[[ Material for this exercise, beginning ]]

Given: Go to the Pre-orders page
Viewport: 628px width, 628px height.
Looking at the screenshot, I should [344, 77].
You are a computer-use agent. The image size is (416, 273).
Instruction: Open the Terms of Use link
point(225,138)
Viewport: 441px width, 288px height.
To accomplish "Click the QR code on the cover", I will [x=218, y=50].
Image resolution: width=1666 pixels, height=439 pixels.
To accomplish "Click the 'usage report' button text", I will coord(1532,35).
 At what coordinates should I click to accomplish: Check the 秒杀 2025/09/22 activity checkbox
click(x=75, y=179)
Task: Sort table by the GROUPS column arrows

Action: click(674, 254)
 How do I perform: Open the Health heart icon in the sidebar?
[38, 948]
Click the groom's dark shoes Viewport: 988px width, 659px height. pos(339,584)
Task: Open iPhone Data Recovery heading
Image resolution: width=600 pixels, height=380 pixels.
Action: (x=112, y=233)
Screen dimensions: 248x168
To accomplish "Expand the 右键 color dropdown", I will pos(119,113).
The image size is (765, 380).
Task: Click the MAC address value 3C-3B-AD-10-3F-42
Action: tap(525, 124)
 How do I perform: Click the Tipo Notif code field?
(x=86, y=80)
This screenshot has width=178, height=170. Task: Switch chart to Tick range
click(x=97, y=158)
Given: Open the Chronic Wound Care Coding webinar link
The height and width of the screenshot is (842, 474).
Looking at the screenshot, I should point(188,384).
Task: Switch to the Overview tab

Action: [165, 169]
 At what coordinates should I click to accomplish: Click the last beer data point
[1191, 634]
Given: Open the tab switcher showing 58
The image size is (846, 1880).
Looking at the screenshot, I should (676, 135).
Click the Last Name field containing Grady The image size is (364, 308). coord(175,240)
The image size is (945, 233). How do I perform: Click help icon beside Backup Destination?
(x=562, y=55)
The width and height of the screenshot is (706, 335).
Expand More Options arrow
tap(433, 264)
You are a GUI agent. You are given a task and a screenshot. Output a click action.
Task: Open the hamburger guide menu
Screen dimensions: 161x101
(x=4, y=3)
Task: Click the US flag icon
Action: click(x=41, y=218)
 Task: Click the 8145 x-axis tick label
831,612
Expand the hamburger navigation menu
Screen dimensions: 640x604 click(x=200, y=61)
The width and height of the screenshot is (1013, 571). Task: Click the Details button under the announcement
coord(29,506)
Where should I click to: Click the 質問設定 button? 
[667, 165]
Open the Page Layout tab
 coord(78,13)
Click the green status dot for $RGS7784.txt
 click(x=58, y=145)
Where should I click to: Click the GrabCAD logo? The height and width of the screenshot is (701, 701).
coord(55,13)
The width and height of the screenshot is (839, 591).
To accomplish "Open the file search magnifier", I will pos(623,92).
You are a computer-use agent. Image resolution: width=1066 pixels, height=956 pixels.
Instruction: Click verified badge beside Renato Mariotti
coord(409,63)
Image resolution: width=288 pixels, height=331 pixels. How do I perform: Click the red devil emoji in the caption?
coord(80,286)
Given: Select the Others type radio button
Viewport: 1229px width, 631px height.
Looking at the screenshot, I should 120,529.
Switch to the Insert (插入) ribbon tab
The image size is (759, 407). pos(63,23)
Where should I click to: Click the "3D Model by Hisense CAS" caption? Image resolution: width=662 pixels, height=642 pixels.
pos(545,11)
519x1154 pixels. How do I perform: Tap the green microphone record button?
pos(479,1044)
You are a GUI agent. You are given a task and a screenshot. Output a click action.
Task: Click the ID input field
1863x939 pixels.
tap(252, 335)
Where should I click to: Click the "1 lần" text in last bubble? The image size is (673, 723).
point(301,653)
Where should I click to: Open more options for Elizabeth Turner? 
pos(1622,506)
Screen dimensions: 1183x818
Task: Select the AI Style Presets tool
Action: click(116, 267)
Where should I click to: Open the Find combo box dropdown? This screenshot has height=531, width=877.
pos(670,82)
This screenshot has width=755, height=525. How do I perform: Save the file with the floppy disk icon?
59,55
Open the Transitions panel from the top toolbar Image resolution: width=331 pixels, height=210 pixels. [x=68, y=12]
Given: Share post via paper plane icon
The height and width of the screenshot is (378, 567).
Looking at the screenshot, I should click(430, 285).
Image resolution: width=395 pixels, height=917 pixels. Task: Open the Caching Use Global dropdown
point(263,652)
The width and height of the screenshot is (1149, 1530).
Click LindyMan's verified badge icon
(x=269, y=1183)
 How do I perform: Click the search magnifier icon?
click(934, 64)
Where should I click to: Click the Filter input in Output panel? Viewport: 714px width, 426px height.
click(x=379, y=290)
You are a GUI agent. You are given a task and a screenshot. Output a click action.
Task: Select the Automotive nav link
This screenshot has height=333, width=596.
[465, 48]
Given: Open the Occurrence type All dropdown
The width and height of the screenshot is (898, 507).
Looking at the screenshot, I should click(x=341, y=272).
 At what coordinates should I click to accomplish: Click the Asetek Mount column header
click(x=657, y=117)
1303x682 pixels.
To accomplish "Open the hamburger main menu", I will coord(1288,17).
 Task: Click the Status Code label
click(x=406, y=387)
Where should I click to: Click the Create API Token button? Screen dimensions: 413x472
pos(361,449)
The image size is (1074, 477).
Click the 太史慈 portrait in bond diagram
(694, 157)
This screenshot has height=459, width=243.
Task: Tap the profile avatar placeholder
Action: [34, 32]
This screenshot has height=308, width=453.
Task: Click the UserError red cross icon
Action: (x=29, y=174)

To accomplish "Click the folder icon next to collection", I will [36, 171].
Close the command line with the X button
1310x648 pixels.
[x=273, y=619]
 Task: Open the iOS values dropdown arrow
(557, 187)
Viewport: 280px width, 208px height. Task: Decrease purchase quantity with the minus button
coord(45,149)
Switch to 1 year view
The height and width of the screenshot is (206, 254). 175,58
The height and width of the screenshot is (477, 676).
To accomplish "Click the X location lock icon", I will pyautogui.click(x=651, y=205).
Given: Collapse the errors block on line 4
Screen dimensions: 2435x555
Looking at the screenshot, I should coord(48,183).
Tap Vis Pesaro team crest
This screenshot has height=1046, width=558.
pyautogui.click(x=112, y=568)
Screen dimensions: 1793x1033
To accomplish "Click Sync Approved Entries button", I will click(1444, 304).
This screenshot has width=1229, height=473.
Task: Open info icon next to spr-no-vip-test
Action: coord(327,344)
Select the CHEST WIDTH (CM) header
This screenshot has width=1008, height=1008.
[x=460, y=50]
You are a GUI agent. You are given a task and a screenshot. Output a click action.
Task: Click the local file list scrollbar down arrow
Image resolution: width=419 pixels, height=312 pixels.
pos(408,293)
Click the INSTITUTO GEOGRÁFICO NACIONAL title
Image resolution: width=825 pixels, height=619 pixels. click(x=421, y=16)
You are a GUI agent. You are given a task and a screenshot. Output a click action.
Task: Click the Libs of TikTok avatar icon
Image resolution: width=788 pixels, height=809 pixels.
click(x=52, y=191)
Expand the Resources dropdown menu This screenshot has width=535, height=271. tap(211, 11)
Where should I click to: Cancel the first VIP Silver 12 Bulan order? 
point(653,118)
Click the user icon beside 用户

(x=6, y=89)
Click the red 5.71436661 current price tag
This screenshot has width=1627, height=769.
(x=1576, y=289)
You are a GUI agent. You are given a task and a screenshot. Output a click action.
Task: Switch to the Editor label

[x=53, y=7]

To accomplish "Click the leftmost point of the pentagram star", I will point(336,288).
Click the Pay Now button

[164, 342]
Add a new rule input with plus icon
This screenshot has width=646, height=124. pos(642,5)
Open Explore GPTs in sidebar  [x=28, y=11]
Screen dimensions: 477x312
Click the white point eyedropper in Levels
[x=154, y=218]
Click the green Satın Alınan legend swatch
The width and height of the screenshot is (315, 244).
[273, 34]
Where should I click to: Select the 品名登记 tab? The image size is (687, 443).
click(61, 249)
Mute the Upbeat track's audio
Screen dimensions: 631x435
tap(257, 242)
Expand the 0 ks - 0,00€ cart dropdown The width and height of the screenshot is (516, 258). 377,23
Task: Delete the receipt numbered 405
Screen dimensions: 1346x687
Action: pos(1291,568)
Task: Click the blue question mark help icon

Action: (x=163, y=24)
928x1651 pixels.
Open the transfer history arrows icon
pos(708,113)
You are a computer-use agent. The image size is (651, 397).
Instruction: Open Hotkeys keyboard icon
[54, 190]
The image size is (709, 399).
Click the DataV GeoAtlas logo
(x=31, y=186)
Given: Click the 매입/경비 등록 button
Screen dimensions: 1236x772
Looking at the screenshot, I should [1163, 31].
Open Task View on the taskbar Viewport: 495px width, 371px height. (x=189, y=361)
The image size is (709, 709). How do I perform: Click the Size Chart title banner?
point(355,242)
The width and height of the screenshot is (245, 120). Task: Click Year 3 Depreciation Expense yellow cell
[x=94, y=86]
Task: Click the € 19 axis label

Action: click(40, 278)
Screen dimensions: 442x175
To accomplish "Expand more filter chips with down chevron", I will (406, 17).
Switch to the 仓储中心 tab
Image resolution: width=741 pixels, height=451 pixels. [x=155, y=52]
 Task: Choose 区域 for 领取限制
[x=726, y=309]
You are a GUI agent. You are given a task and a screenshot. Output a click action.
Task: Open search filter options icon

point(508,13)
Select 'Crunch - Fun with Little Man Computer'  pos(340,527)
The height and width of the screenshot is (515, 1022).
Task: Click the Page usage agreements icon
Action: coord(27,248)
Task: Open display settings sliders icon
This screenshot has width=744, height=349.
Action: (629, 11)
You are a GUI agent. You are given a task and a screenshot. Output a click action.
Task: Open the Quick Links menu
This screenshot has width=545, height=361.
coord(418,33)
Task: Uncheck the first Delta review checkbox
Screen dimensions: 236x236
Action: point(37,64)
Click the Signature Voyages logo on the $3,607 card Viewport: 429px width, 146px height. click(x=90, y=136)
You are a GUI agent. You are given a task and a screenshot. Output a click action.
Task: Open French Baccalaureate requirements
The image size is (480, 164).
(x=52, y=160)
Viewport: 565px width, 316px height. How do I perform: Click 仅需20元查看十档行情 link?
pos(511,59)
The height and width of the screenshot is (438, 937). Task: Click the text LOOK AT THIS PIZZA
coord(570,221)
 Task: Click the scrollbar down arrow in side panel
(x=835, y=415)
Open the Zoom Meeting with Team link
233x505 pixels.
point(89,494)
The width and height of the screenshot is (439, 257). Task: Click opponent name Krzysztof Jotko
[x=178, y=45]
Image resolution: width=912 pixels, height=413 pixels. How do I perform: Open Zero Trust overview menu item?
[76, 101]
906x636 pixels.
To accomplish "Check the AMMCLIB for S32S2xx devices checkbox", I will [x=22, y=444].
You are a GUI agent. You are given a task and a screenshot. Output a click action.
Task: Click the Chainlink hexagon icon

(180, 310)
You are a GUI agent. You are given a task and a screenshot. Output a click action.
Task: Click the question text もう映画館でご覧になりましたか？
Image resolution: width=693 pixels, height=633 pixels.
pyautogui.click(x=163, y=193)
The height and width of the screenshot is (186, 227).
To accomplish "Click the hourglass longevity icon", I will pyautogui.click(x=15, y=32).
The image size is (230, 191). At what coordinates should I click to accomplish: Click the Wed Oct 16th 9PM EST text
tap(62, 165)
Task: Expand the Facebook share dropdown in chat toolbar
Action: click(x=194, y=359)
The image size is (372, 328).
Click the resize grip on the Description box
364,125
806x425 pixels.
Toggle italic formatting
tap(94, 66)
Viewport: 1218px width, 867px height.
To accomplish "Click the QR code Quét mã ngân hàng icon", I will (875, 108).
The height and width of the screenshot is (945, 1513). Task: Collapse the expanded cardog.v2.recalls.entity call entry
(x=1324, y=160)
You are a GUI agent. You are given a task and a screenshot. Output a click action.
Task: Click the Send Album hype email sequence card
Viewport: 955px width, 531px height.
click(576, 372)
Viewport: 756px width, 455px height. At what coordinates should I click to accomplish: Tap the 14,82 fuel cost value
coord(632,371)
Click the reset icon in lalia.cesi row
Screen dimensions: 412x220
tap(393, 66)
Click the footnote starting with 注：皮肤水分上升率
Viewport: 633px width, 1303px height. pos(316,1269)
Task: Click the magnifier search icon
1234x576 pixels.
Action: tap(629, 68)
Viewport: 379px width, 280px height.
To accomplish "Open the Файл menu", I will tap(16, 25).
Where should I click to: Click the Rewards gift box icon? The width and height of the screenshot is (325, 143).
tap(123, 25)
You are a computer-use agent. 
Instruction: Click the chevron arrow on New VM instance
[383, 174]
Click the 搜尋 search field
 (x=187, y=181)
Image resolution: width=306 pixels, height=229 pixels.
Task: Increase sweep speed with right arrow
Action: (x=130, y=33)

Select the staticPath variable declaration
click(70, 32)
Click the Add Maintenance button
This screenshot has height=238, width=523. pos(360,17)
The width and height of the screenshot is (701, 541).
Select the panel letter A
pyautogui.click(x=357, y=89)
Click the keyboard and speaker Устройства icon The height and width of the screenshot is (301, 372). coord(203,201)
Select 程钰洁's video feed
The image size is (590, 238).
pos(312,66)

[[ Material for this exercise, end ]]

◆ Activity ◆
Collect every line from the records above that contains the word "type".

◆ Result ◆
Given: Select the Others type radio button
Given: Open the Occurrence type All dropdown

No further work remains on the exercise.